• _WHAT TO DO_
From the records that follow, give the number of lines that include the word "height", with no further words.

[Dataset entries]
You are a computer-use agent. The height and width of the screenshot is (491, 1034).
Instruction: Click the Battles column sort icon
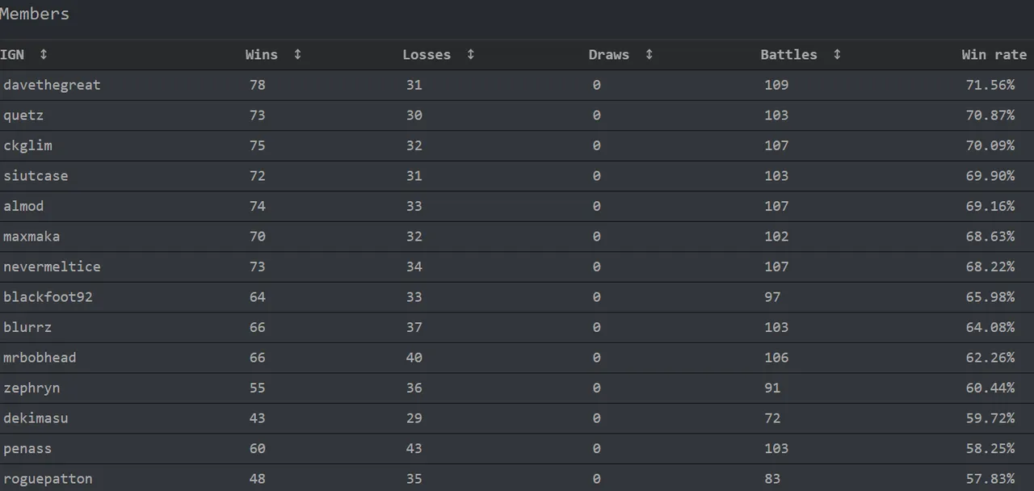click(x=837, y=54)
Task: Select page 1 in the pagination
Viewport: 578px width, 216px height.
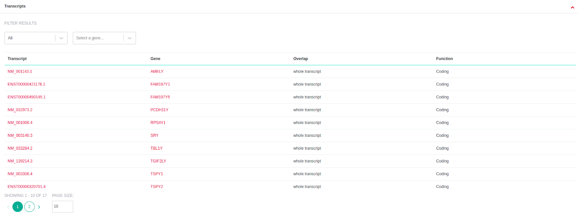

• _FINISHED TASK_
2